[Collected data]

--

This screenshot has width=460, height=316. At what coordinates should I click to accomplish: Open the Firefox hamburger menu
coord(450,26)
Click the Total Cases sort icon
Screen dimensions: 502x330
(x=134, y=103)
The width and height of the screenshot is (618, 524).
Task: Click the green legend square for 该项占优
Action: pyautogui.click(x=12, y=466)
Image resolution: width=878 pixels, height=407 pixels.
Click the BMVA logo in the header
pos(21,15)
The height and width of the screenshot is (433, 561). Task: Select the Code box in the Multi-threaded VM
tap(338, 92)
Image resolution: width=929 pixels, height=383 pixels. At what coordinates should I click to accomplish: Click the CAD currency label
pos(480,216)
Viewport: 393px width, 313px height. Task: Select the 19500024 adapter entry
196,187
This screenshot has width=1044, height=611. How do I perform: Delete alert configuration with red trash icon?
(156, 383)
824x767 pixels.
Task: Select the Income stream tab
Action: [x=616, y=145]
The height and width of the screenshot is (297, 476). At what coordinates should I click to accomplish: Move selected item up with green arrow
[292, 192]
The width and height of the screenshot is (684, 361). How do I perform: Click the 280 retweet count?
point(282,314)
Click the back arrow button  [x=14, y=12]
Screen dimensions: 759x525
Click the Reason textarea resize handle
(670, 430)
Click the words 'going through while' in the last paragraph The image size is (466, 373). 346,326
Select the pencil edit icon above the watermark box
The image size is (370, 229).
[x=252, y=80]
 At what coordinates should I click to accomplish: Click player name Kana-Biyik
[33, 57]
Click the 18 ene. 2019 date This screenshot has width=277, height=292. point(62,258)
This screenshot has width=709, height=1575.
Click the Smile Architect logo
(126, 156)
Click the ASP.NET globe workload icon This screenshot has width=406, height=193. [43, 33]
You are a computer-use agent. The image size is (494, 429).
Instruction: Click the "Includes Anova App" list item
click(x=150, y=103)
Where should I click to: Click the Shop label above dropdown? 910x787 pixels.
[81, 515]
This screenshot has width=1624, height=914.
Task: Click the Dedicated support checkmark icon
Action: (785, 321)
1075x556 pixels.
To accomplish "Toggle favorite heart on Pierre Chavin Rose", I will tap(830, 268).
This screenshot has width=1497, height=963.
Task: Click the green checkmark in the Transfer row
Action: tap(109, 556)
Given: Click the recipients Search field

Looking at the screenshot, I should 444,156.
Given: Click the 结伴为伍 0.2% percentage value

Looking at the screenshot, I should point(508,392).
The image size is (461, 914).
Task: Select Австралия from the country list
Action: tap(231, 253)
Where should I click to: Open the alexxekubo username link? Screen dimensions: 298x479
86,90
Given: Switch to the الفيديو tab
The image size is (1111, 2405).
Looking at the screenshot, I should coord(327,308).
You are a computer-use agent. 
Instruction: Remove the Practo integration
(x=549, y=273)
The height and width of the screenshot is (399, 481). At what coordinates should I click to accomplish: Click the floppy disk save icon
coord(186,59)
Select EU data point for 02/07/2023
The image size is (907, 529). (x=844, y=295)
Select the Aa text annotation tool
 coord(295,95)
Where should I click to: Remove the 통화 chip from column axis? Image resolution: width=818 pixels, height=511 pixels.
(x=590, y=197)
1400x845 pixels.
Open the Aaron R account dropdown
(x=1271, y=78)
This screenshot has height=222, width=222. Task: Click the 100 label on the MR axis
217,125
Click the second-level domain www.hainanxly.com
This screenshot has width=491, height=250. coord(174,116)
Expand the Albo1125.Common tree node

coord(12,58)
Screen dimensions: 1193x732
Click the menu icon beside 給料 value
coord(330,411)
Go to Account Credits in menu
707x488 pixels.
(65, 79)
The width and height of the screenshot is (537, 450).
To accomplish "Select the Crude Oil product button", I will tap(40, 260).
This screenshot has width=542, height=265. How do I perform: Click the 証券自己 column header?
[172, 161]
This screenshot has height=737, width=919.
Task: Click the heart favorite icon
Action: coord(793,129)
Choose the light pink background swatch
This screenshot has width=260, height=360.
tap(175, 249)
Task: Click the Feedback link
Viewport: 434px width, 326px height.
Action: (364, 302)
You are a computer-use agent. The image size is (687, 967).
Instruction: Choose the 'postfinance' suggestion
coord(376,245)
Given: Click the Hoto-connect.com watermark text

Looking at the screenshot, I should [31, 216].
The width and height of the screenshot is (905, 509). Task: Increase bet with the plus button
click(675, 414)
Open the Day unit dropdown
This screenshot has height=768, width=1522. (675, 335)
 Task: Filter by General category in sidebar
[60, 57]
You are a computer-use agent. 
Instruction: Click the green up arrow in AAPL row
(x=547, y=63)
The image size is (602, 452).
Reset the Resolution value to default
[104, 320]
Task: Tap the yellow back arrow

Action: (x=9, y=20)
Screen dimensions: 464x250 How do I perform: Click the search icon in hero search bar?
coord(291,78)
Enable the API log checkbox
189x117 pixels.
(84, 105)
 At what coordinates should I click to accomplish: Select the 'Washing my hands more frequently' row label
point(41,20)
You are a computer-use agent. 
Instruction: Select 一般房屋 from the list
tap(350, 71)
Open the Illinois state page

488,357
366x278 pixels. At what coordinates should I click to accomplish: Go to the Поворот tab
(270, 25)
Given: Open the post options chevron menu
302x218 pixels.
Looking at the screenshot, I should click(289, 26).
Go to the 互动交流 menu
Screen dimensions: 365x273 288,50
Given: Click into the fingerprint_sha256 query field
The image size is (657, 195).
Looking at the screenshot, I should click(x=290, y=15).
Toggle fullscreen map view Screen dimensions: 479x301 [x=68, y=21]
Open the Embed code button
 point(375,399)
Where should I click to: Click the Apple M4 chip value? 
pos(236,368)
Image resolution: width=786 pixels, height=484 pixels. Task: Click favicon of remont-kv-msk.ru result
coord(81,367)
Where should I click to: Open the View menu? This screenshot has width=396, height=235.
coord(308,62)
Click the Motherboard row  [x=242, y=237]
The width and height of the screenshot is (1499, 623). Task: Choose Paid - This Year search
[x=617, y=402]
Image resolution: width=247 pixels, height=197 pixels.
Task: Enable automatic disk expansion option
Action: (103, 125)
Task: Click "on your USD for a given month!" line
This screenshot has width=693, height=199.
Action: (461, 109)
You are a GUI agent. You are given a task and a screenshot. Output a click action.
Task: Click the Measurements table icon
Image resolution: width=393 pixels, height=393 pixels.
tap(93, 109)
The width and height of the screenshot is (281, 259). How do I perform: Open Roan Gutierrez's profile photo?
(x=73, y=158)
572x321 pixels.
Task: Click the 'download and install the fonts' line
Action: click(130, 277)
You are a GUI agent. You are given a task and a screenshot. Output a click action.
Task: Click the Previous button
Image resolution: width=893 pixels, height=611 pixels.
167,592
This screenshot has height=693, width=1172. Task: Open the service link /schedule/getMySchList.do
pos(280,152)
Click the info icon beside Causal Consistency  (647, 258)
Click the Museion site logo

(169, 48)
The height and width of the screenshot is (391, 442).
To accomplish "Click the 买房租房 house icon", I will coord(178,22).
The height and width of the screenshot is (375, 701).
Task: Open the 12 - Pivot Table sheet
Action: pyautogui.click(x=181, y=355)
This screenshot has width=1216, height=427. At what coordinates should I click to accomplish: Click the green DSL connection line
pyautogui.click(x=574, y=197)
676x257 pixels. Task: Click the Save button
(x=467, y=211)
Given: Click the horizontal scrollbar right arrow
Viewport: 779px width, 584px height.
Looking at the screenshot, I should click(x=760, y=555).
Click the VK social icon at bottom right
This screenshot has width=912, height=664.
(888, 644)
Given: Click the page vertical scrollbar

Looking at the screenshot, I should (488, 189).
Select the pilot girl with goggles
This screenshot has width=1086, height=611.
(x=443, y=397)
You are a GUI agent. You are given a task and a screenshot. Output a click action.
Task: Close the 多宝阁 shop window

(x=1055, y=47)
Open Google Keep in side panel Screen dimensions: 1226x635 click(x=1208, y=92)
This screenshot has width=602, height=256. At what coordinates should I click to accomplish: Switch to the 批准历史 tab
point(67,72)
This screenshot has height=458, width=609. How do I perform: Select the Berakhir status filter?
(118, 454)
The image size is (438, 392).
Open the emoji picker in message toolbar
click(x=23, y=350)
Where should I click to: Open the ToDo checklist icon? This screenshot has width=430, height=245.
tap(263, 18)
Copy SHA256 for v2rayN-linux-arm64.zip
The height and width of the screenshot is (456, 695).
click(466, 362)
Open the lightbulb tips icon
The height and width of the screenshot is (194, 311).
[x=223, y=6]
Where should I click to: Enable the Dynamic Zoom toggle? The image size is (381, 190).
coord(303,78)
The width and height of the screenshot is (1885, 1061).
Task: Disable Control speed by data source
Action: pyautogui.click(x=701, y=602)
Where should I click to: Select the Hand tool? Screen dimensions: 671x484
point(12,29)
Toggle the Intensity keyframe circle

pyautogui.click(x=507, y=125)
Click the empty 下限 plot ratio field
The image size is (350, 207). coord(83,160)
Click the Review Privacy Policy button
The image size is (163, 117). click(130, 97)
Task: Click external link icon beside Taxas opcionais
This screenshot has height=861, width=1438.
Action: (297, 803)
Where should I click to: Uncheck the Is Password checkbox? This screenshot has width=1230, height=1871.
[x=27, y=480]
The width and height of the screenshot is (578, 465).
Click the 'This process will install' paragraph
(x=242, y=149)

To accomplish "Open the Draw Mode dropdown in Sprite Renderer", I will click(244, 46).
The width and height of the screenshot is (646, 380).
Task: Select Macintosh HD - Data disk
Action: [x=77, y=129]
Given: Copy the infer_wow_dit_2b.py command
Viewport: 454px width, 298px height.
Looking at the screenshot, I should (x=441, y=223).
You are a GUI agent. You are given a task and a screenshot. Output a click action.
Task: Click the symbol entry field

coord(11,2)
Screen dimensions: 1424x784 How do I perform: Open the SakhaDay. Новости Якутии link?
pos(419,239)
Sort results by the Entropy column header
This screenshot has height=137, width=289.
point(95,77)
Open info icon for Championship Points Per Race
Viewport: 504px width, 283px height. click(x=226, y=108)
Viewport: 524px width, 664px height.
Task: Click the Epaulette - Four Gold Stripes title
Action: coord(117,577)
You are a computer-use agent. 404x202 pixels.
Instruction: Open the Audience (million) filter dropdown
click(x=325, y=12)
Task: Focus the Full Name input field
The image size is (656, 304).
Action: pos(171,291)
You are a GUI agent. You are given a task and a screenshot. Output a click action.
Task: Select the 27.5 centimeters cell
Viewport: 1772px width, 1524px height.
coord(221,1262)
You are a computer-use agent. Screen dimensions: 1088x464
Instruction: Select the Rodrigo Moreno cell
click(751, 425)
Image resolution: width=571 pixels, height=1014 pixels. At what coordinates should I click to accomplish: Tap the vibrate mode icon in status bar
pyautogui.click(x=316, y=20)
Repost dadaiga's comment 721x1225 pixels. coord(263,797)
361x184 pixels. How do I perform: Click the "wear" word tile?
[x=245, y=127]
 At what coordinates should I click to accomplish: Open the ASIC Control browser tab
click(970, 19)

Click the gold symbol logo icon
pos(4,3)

--

**What to work on:**
Within the data above, find the lines that contain the word "computer" and copy each of them.

**Exercise response:**
You are a computer-use agent. The image size is (494, 429).
You are a computer-use agent. 
You are a computer-use agent. The image size is (687, 967).
You are a computer-use agent. 
You are a computer-use agent. 
You are a computer-use agent. 404x202 pixels.
You are a computer-use agent. Screen dimensions: 1088x464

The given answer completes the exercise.